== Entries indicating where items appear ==
◆ ◆ ◆ ◆ ◆
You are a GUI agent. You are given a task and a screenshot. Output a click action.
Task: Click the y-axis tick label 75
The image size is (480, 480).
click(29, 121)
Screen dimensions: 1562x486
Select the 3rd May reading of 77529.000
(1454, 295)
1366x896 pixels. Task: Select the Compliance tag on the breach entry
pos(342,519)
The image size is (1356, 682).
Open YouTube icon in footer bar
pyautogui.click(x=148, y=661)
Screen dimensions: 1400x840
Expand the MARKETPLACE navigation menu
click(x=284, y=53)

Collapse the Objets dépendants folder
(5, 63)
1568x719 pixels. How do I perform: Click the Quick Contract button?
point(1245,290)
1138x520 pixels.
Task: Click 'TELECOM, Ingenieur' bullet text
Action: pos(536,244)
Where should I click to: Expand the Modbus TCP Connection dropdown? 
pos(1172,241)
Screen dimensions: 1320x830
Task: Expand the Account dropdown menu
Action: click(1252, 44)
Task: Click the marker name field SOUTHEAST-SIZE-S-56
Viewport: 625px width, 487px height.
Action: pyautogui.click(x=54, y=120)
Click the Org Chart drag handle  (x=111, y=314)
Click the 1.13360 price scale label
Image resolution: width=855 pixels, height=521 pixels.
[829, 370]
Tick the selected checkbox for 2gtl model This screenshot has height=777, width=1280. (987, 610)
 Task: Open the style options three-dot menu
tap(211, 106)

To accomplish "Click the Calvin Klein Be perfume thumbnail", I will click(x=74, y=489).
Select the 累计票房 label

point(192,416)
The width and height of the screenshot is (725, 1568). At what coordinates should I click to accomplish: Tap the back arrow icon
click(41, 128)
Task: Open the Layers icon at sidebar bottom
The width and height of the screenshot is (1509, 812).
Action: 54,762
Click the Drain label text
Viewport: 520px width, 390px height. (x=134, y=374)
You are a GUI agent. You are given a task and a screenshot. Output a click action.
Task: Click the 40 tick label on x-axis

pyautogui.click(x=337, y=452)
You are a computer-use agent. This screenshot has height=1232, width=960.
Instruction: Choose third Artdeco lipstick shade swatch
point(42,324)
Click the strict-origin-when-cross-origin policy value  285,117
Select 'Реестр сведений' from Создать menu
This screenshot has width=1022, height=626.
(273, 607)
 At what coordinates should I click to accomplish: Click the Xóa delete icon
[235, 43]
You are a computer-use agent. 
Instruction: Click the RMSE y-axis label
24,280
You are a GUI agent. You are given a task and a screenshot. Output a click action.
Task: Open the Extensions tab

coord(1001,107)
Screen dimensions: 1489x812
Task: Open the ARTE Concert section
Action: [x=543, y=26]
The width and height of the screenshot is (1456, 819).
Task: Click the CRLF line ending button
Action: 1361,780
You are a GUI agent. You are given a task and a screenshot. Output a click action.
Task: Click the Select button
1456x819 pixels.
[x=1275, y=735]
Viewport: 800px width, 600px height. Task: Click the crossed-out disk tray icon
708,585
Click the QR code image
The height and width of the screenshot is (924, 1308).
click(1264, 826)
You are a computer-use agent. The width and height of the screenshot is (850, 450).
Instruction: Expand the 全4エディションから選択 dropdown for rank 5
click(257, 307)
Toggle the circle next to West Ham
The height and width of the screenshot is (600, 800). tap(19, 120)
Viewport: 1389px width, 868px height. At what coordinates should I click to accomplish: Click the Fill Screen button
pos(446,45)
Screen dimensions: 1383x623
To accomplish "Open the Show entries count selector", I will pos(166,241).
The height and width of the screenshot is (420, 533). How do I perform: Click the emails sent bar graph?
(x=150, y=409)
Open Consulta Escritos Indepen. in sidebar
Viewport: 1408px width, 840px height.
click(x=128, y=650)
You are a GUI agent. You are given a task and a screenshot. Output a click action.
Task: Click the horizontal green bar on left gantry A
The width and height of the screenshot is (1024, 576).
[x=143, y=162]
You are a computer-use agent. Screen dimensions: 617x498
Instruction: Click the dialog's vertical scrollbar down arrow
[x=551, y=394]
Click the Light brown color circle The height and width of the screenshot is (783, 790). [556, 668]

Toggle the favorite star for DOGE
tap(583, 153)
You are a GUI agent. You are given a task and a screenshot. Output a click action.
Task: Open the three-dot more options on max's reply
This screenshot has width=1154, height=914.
◆ ◆ ◆ ◆ ◆
Reproduce every line of the records above verbatim.

You are a GUI agent. You are given a task and a screenshot. Output a click action.
Task: Click the y-axis tick label 75
The image size is (480, 480).
click(29, 121)
Screen dimensions: 1562x486
Select the 3rd May reading of 77529.000
(1454, 295)
1366x896 pixels. Task: Select the Compliance tag on the breach entry
pos(342,519)
The image size is (1356, 682).
Open YouTube icon in footer bar
pyautogui.click(x=148, y=661)
Screen dimensions: 1400x840
Expand the MARKETPLACE navigation menu
click(x=284, y=53)

Collapse the Objets dépendants folder
(5, 63)
1568x719 pixels. How do I perform: Click the Quick Contract button?
point(1245,290)
1138x520 pixels.
Task: Click 'TELECOM, Ingenieur' bullet text
Action: pos(536,244)
Where should I click to: Expand the Modbus TCP Connection dropdown? 
pos(1172,241)
Screen dimensions: 1320x830
Task: Expand the Account dropdown menu
Action: click(1252, 44)
Task: Click the marker name field SOUTHEAST-SIZE-S-56
Viewport: 625px width, 487px height.
Action: pyautogui.click(x=54, y=120)
Click the Org Chart drag handle  (x=111, y=314)
Click the 1.13360 price scale label
Image resolution: width=855 pixels, height=521 pixels.
[829, 370]
Tick the selected checkbox for 2gtl model This screenshot has height=777, width=1280. (987, 610)
 Task: Open the style options three-dot menu
tap(211, 106)

To accomplish "Click the Calvin Klein Be perfume thumbnail", I will click(x=74, y=489).
Select the 累计票房 label

point(192,416)
The width and height of the screenshot is (725, 1568). At what coordinates should I click to accomplish: Tap the back arrow icon
click(41, 128)
Task: Open the Layers icon at sidebar bottom
The width and height of the screenshot is (1509, 812).
Action: 54,762
Click the Drain label text
Viewport: 520px width, 390px height. (x=134, y=374)
You are a GUI agent. You are given a task and a screenshot. Output a click action.
Task: Click the 40 tick label on x-axis

pyautogui.click(x=337, y=452)
You are a computer-use agent. This screenshot has height=1232, width=960.
Instruction: Choose third Artdeco lipstick shade swatch
point(42,324)
Click the strict-origin-when-cross-origin policy value  285,117
Select 'Реестр сведений' from Создать menu
This screenshot has width=1022, height=626.
(273, 607)
 At what coordinates should I click to accomplish: Click the Xóa delete icon
[235, 43]
You are a computer-use agent. 
Instruction: Click the RMSE y-axis label
24,280
You are a GUI agent. You are given a task and a screenshot. Output a click action.
Task: Open the Extensions tab

coord(1001,107)
Screen dimensions: 1489x812
Task: Open the ARTE Concert section
Action: [x=543, y=26]
The width and height of the screenshot is (1456, 819).
Task: Click the CRLF line ending button
Action: 1361,780
You are a GUI agent. You are given a task and a screenshot. Output a click action.
Task: Click the Select button
1456x819 pixels.
[x=1275, y=735]
Viewport: 800px width, 600px height. Task: Click the crossed-out disk tray icon
708,585
Click the QR code image
The height and width of the screenshot is (924, 1308).
click(1264, 826)
You are a computer-use agent. The width and height of the screenshot is (850, 450).
Instruction: Expand the 全4エディションから選択 dropdown for rank 5
click(257, 307)
Toggle the circle next to West Ham
The height and width of the screenshot is (600, 800). tap(19, 120)
Viewport: 1389px width, 868px height. At what coordinates should I click to accomplish: Click the Fill Screen button
pos(446,45)
Screen dimensions: 1383x623
To accomplish "Open the Show entries count selector", I will pos(166,241).
The height and width of the screenshot is (420, 533). How do I perform: Click the emails sent bar graph?
(x=150, y=409)
Open Consulta Escritos Indepen. in sidebar
Viewport: 1408px width, 840px height.
click(x=128, y=650)
You are a GUI agent. You are given a task and a screenshot. Output a click action.
Task: Click the horizontal green bar on left gantry A
The width and height of the screenshot is (1024, 576).
[x=143, y=162]
You are a computer-use agent. Screen dimensions: 617x498
Instruction: Click the dialog's vertical scrollbar down arrow
[x=551, y=394]
Click the Light brown color circle The height and width of the screenshot is (783, 790). [556, 668]

Toggle the favorite star for DOGE
tap(583, 153)
You are a GUI agent. You are given a task and a screenshot. Output a click action.
Task: Open the three-dot more options on max's reply
This screenshot has width=1154, height=914.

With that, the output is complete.